Senate Majority Leader Charles Schumer (D-N.Y.) offered fiery criticism of Republicans on Tuesday for efforts around the country to tighten voter laws amid unproven claims made by former President Trump that the 2020 election was stolen.

Schumer, speaking at a Senate Rules Committee meeting on a sweeping elections overhaul bill, accused Republicans of trying to act upon the “big lie that the election was stolen” to “placate” and “please” Trump.

“Unfortunately, the big lie is spreading like a cancer among Republicans. It’s enveloping and consuming the Republican Party, in both houses of Congress,” Schumer said.

Schumer pointed to the likely ousting of Rep. Liz Cheney (R-Wyo.) as House Republican Conference chair. Frustration with Cheney has boiled over among House Republicans after she’s pushed back against Trump’s false claim that the election was stolen.

“Liz Cheney spoke truth to power, and for that, she’s being fired,” Schumer said.

Schumer also criticized Republicans for not pushing back against state laws that add restrictions on the ability to vote.

“Every Republican in this room knows Joe Biden won the election fair and square. Every Republican knows that Donald Trump perpetrated the big lie. But the price of admission in today’s Republican Party is silence in the face of provable lies,” Schumer said.

The Senate Rules Committee is set to vote on a sweeping bill to overhaul elections that has divided Congress along party lines.

The Senate standoff comes as numerous state legislatures across the country have introduced legislation to place restrictions on voting in the wake of the 2020 election, which Trump and his allies have falsely claimed was stolen. Dozens of challenges from Trump’s legal team were dismissed by the courts, however, and election experts have said there is no evidence of widespread fraud.

The Brennan Center for Justice found that as of March 24, legislatures have introduced 361 bills with “restrictive provisions” in 47 states.

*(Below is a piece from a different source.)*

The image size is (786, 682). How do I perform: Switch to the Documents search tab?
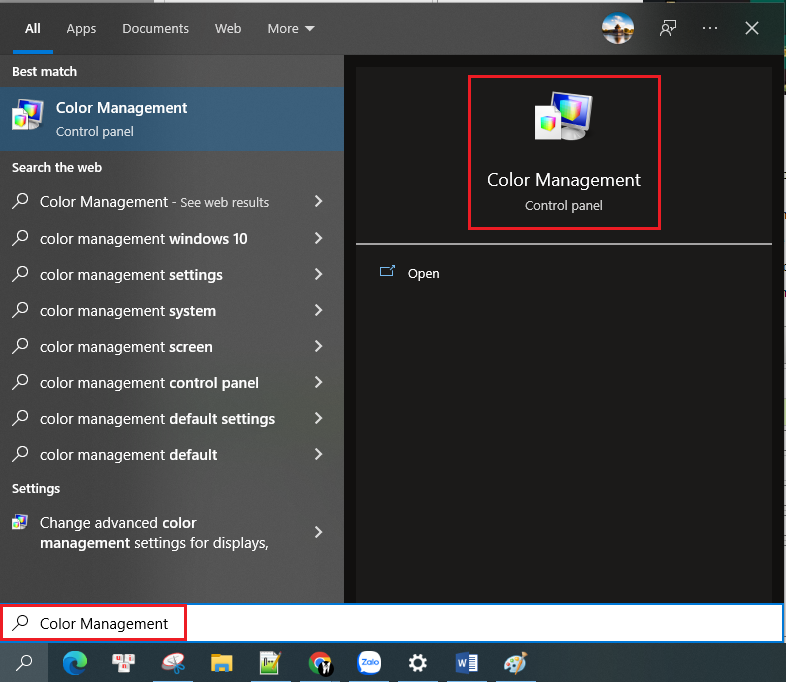156,29
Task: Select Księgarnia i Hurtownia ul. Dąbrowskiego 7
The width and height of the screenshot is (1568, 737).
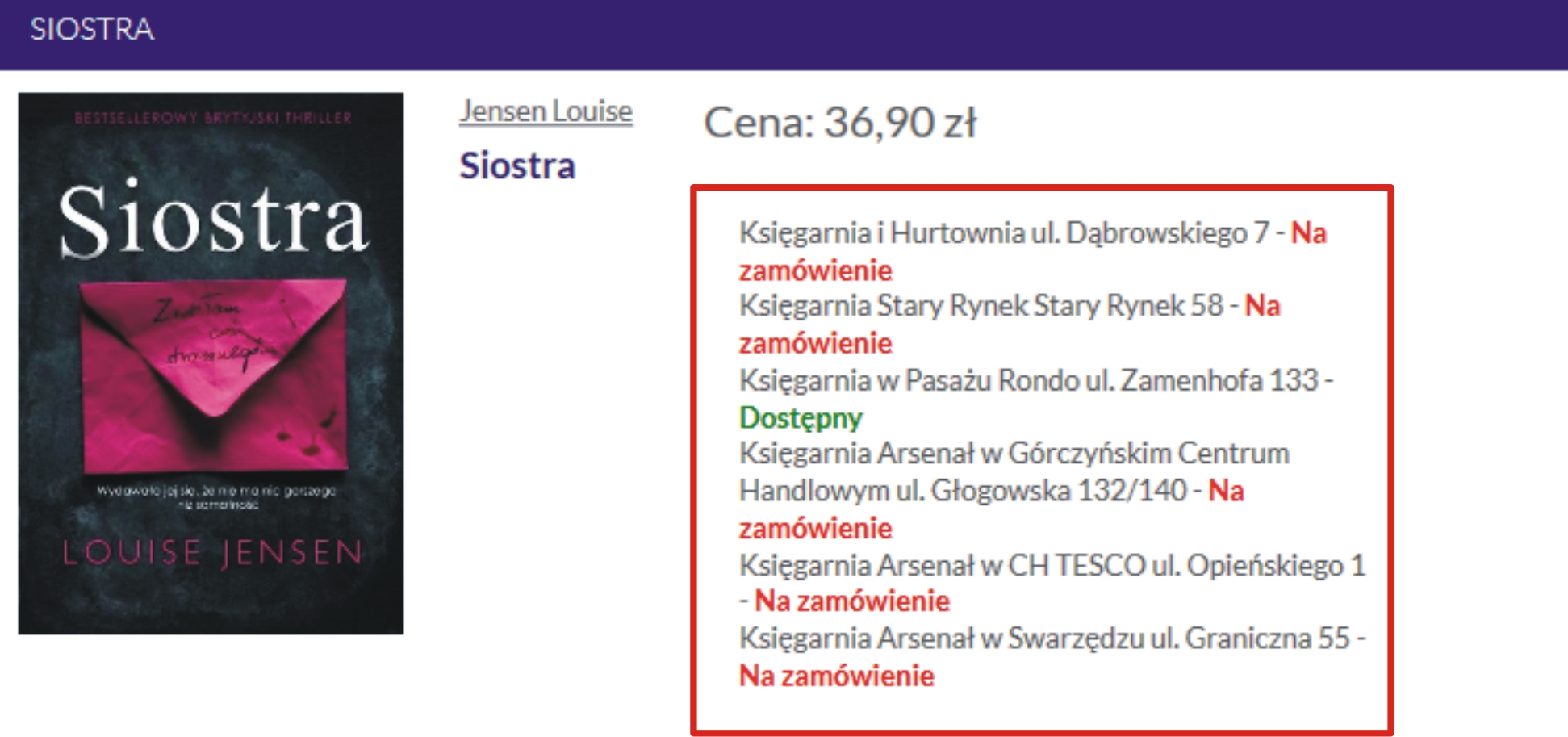Action: point(1004,233)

“In democracy, when you lose an election, you try to persuade more voters to vote for you. You don’t try to ban the other side from voting. That’s what [Viktor] Orban does, that’s what [Recep Tayyip] Erdoğan does, that’s what dictators do,” Schumer said on Tuesday, referring to the leaders of Hungary and Turkey.

He added that the state laws “carry the stench of impression, the smell of bigotry.”

But Senate Minority Leader Mitch McConnell (R-Ky.), speaking at the Rules Committee hearing, argued that the Democratic bill was “cooked up” after the 2016 election, when Trump defeated then-Democratic presidential nominee Hillary Clinton.

“The truth is quite simple: Our Democracy is not in crisis and we aren’t going to let one party take over our democracy under the false pretense of saving it,” McConnell said.

“None of the shifting made up rationales for this sweeping set of changes hold any water at all,” McConnell added.